- WORK TO COMPLETE: Exclude the pictures. Transcribe exactly, and only, the lines from the one holding "You are a computer-use agent." to the end of the material below.

- SOURCE MATERIAL:
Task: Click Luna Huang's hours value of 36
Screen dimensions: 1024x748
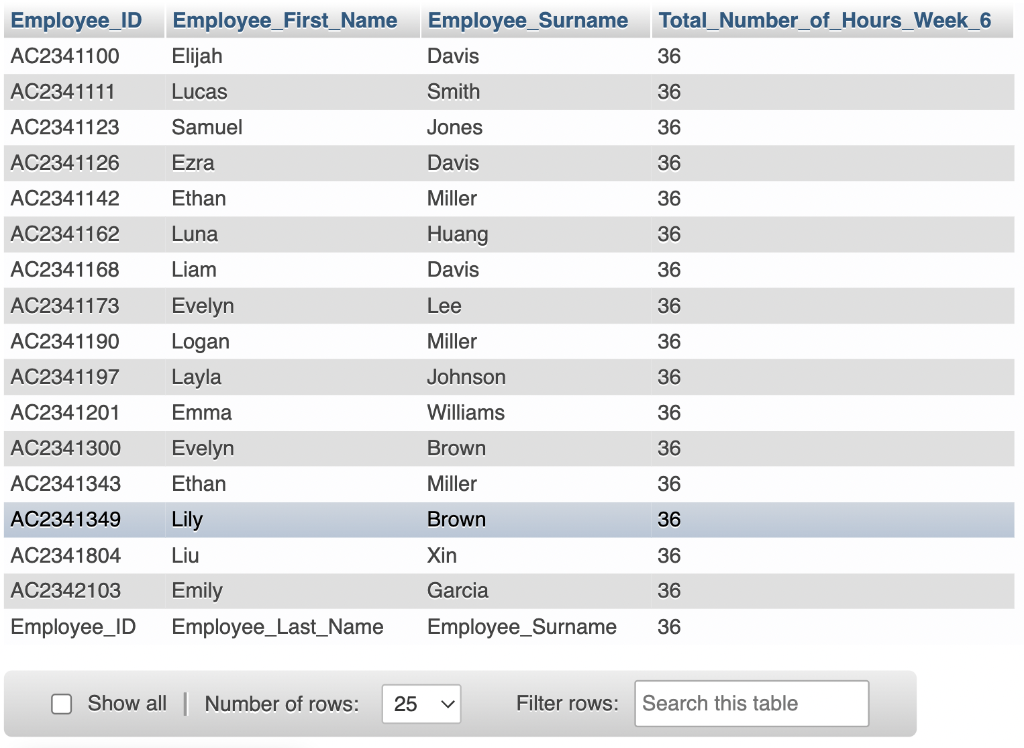Action: (x=669, y=234)
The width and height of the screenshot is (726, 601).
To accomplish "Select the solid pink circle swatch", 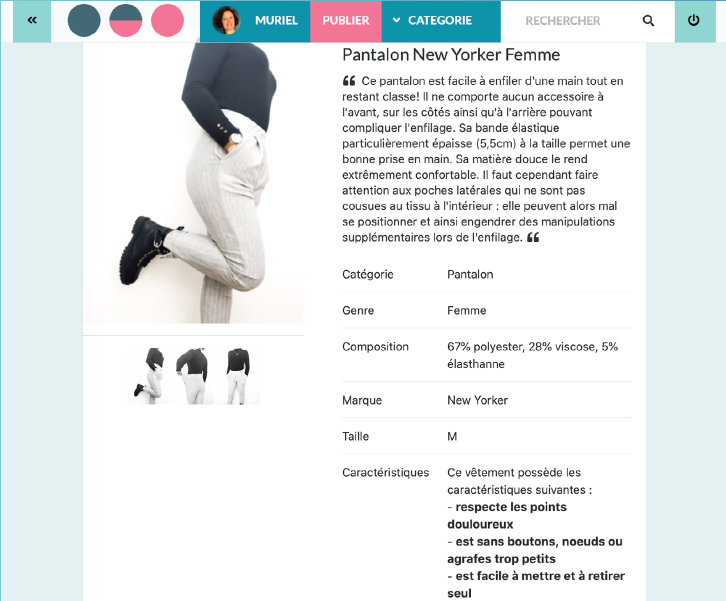I will click(x=167, y=20).
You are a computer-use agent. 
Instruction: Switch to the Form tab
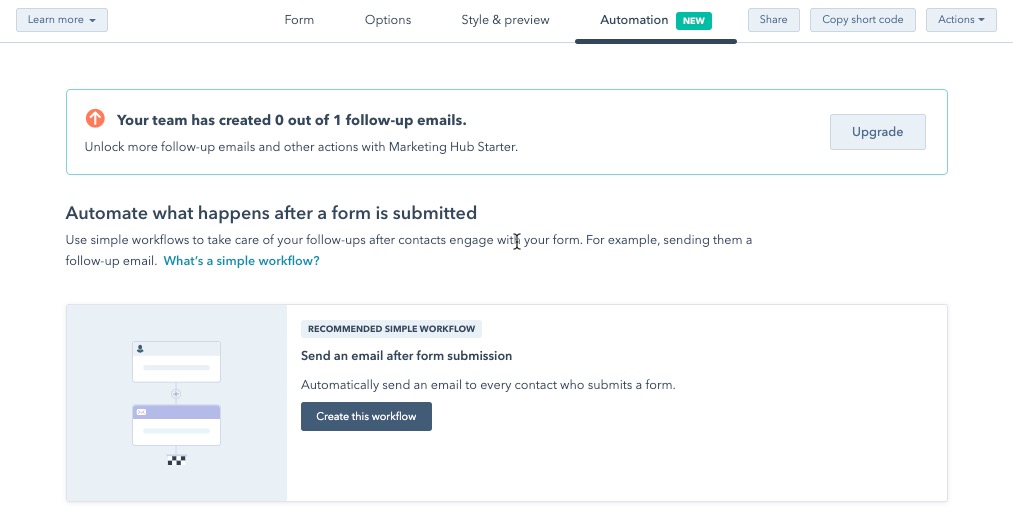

- ANSWER BOX:
You are a computer-use agent. 
Instruction: Switch to the Form tab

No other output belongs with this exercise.